§ **Détails du problème**
Recopie les lignes du matériel, consignes comprises, en commençant à la ligne qui contient "2014 (941, 1179)" et en t'arrêtant après celle qui contient "Le prif (247, 152)". Décale de 37 chaque nombre des coordonnées données en réponse.

§ **Extraits du matériel**
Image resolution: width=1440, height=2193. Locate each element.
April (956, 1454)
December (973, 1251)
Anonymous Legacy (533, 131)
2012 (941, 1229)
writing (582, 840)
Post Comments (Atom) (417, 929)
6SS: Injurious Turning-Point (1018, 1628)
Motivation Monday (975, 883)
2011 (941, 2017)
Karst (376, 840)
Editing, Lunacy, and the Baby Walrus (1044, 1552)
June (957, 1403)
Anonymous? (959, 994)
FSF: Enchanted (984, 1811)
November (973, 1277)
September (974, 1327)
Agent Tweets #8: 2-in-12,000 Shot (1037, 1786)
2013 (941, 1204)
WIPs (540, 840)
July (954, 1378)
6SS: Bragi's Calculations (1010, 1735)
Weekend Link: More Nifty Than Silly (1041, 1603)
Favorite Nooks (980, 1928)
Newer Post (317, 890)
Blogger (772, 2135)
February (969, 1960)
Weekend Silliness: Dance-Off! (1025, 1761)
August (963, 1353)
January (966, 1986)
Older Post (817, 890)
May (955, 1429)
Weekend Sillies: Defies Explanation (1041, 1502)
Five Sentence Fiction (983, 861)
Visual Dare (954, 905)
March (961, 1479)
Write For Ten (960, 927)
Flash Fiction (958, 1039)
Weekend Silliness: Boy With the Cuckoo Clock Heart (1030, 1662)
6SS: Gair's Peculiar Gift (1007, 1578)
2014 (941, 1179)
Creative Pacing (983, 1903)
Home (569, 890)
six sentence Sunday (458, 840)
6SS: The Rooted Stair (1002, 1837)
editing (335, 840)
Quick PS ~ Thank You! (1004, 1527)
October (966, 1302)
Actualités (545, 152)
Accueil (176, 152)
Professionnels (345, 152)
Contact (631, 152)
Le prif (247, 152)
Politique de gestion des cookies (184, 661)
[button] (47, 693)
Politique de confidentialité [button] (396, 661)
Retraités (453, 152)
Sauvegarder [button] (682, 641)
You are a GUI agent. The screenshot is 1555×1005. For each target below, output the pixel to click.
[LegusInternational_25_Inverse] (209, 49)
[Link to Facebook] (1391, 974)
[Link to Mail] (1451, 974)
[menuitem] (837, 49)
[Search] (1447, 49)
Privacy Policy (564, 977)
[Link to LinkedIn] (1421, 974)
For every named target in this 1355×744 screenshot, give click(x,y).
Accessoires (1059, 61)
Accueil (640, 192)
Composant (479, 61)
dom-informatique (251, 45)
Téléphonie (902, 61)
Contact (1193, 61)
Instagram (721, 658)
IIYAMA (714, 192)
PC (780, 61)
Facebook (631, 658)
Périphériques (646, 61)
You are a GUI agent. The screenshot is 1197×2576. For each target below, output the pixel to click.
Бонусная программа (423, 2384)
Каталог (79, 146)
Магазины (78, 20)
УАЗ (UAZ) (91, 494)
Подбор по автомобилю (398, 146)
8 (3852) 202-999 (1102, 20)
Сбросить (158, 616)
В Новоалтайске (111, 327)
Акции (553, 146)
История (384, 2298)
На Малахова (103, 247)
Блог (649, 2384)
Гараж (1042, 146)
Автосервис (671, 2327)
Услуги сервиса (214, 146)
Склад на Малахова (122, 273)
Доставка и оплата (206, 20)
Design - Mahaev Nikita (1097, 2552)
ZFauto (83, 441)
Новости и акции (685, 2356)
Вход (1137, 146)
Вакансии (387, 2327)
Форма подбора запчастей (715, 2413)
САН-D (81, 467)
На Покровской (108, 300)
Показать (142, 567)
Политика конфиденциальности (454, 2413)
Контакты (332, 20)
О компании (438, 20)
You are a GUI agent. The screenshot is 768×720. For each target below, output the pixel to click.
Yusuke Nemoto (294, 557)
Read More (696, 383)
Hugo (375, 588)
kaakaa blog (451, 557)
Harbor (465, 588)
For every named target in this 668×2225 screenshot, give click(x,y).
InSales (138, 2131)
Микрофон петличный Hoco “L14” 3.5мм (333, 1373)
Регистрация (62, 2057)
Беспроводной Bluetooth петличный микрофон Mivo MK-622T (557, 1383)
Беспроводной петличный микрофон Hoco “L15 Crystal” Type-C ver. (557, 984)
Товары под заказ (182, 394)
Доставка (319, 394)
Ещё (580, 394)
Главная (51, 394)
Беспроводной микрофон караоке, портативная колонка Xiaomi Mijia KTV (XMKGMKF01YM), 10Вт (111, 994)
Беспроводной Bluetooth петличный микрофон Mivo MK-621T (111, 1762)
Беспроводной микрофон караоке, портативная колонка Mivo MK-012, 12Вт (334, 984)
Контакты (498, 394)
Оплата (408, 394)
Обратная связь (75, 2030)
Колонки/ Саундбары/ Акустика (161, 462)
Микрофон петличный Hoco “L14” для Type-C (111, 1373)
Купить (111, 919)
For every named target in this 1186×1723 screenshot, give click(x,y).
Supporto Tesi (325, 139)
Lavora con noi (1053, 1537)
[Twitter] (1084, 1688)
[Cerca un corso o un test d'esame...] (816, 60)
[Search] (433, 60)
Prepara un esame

§ **Solution ci-dessous**
2014 (978, 1216)
Creative Pacing (1020, 1940)
Home (606, 927)
six sentence Sunday (495, 877)
6SS: The Rooted Stair (1039, 1874)
editing (372, 877)
Quick PS ~ Thank You! (1041, 1564)
October (1003, 1339)
Actualités (582, 189)
Accueil (213, 189)
Professionnels (382, 189)
Contact (668, 189)
Le prif (284, 189)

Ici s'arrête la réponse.